Thomas, a second-round pick himself, calls CTB "feisty." He also likes how the other starting cornerback, Eli Apple, has responded after some mid-season struggles pointed to a possible benching until Chidobe Awuzie tore his ACL in the eighth game of the season. The Bengals haven't lost since.

"I give him credit. (Apple) did what an NFL corner is supposed to do. He went back to work," Thomas says. "The rookie missed a lot of training camp. He's learning on the job and doing quite well, by the way. The more things he sees, the more things he'll learn. Stay with the technique. They're playing solid.

"Those guys at safety have played a lot of games. They understand they have to protect the rookie a little bit. Eli has to hold it down. They can't worry about two corners. The defense is playing so well. They play within the scheme. They play hard. They really, really rally to the ball. That's defensive football."
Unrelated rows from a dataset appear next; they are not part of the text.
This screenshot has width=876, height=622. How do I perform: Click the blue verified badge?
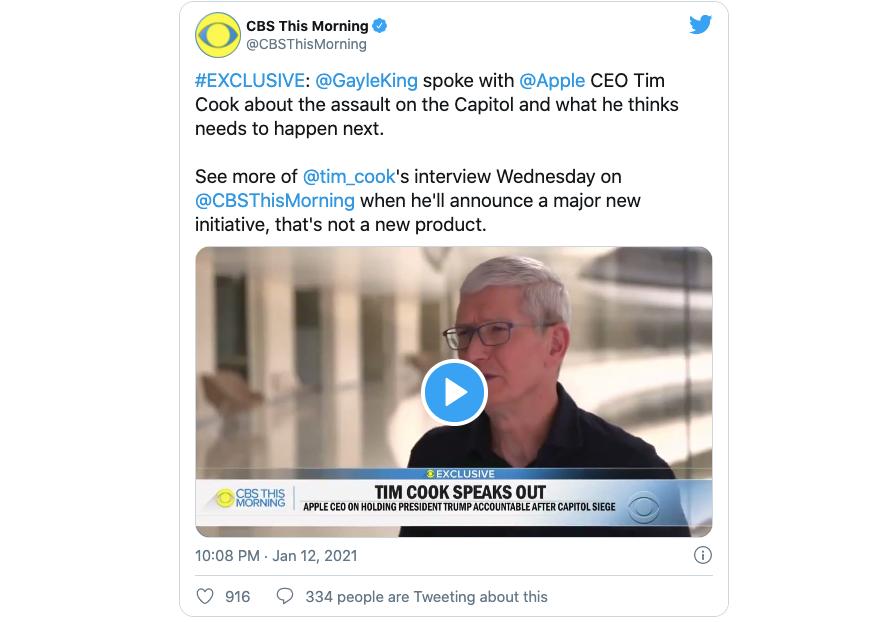[x=381, y=26]
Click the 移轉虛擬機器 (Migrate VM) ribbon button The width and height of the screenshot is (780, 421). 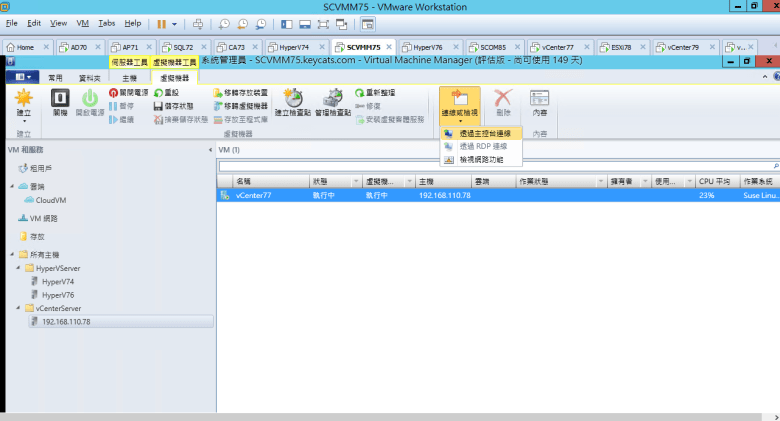coord(240,104)
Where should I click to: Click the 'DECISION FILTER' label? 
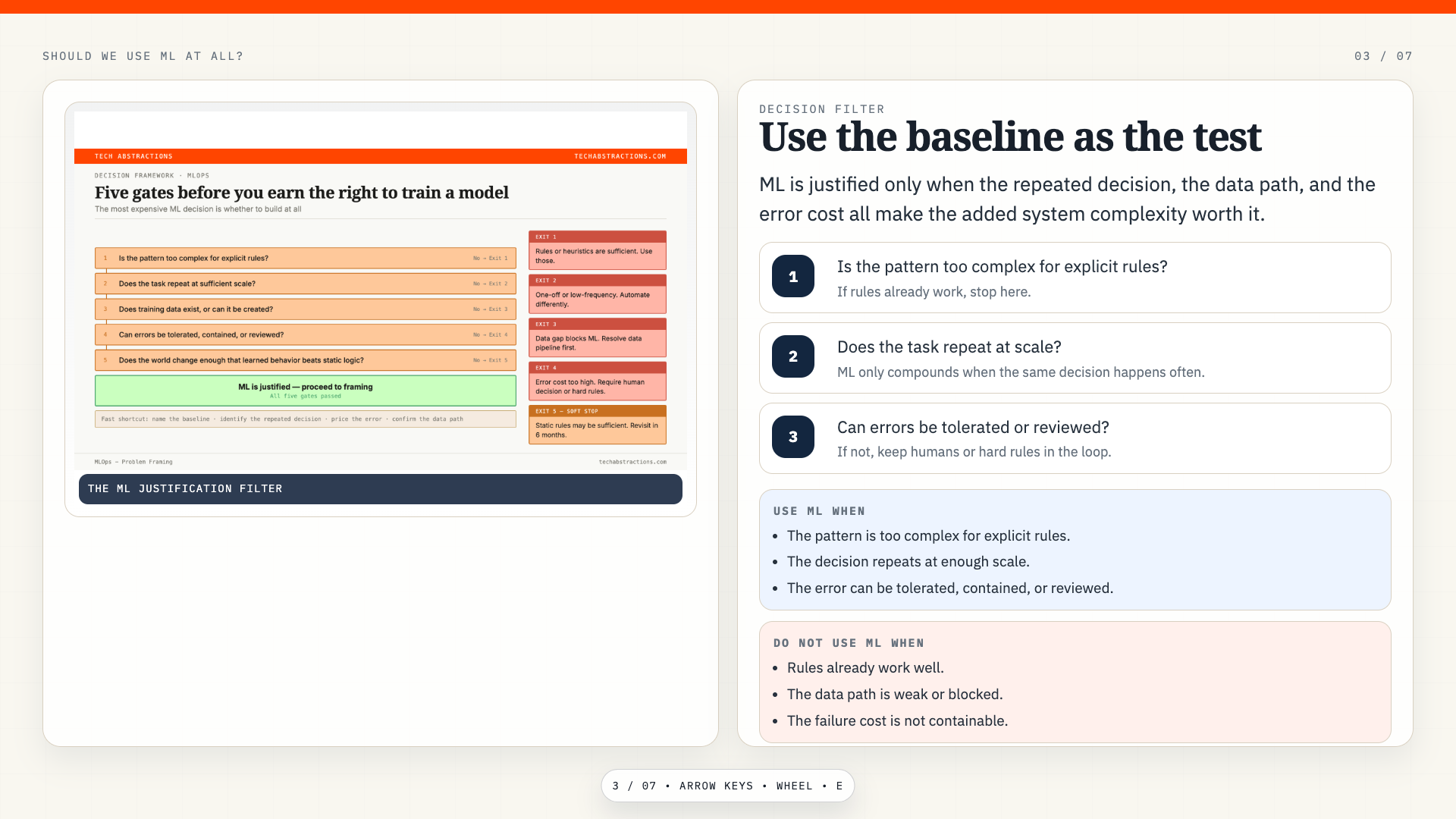[x=822, y=109]
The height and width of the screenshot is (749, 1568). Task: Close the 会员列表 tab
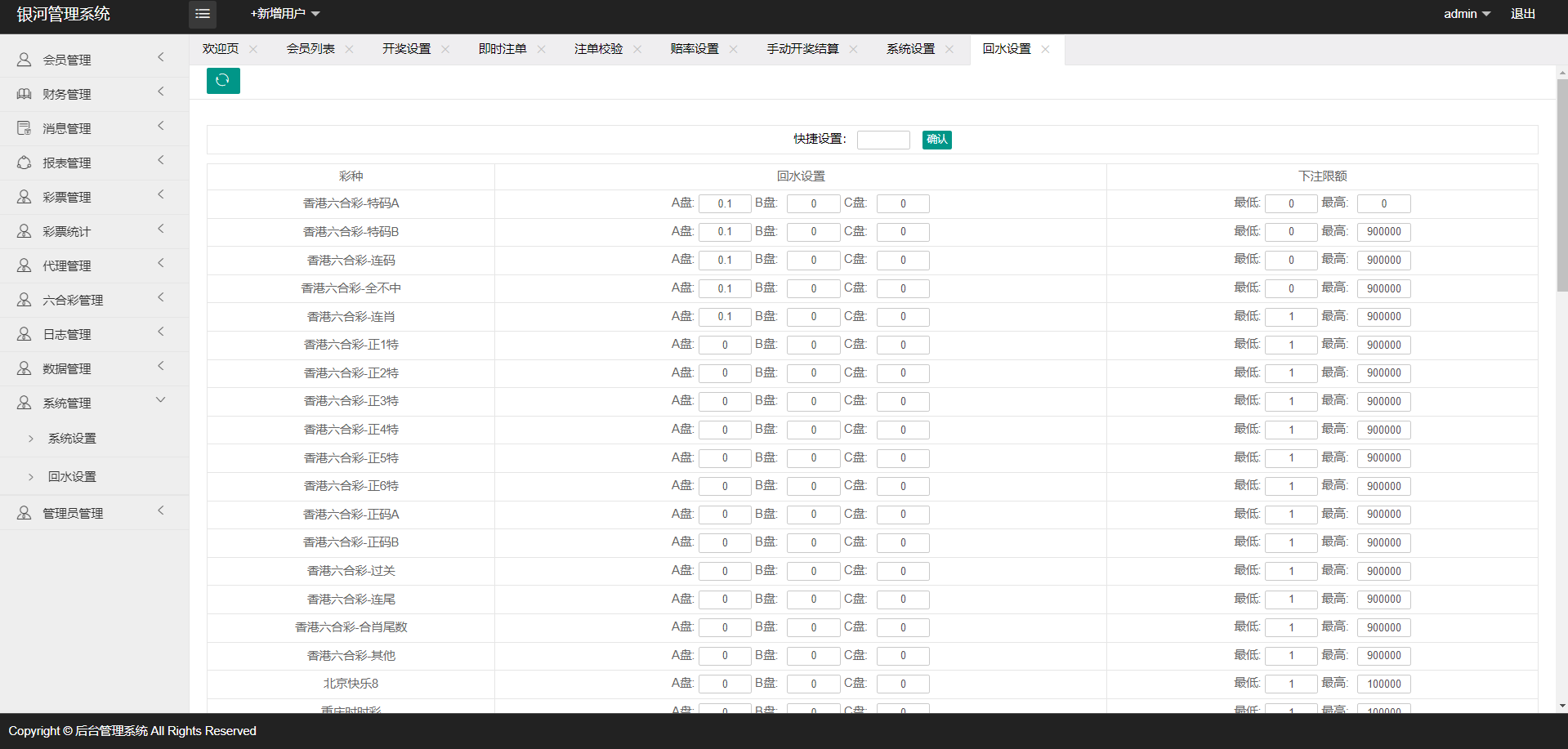350,49
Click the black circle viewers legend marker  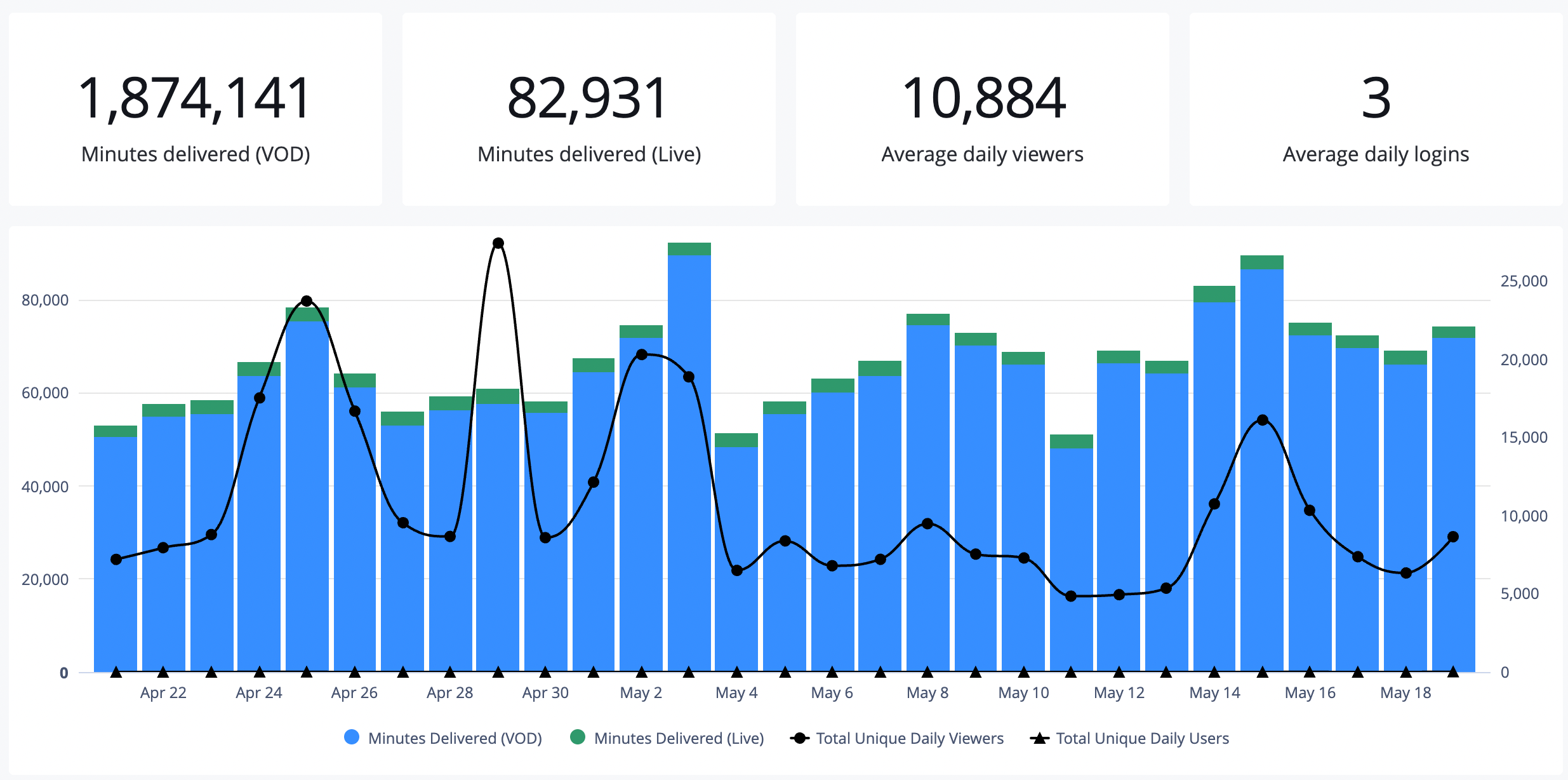tap(800, 738)
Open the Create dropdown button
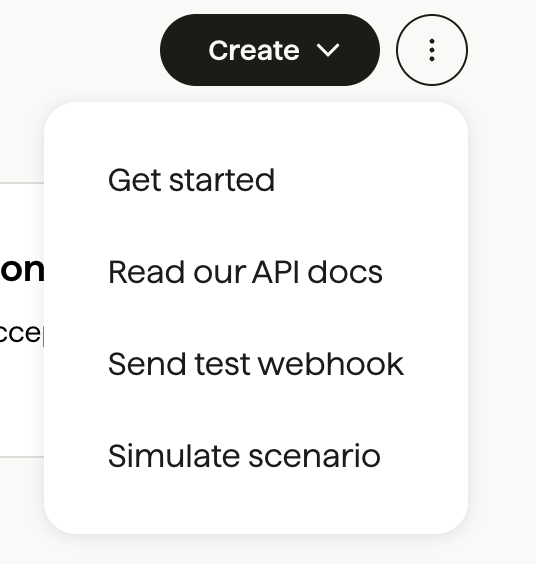 [270, 50]
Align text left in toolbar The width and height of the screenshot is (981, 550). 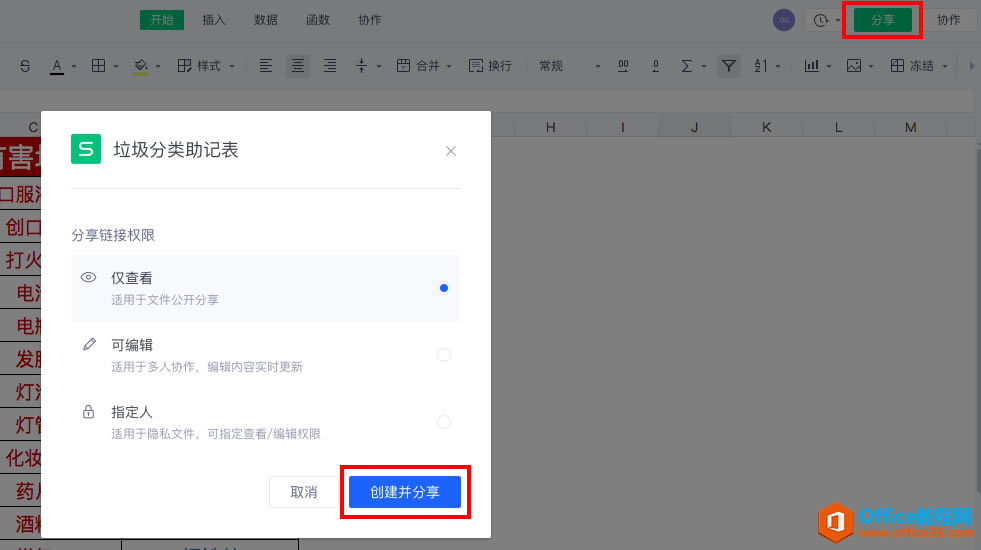click(x=266, y=66)
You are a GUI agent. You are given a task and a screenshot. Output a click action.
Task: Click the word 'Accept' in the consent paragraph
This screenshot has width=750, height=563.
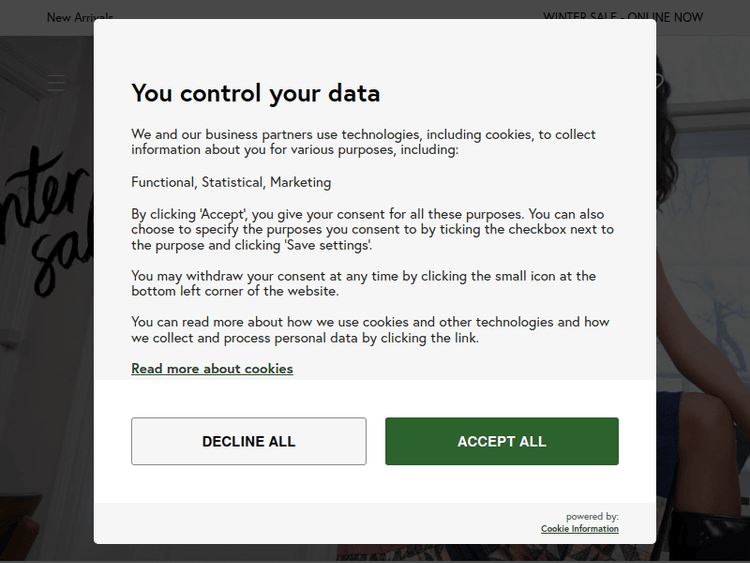223,214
The S.W.A.T Team is all in on these guys. When Thomas went out to the Super Bowl last year to watch them, he ran into Bills Hall-of-Fame wide receiver Andre Reed in a parking lot. "Eeeeee-Teeee," Reed said when he finally recognized him. Because Thomas could slide in and out of the slot, he was assigned Reed man-to-man in the championship game. He got him for an interception when Reed ran an out and Thomas under cut it, something that Anarumo doesn't want Taylor-Britt to do quite yet.

"They did a lot a of things with Andre He got me a few times," said Thomas of Reed's 55-yard day. "But he didn't get away."

That's their mantra for Monday night.

"Don't give up the big one," Thomas says.

"Tackle Josh Allen like he's a running back," Wilcots says. "Tackle him so he regrets the decision to run."

Fulcher is keeping an eye on his guy Hilton. Hilton may be 60 pounds lighter than Fulcher, but like LeBeau lined him up everywhere, Fulcher knows Anarumo can put Hilton anywhere.

"It's kind of cool it's Buffalo, too," says Fulcher of a night they hope two Bengals secondaries Rule The Jungle.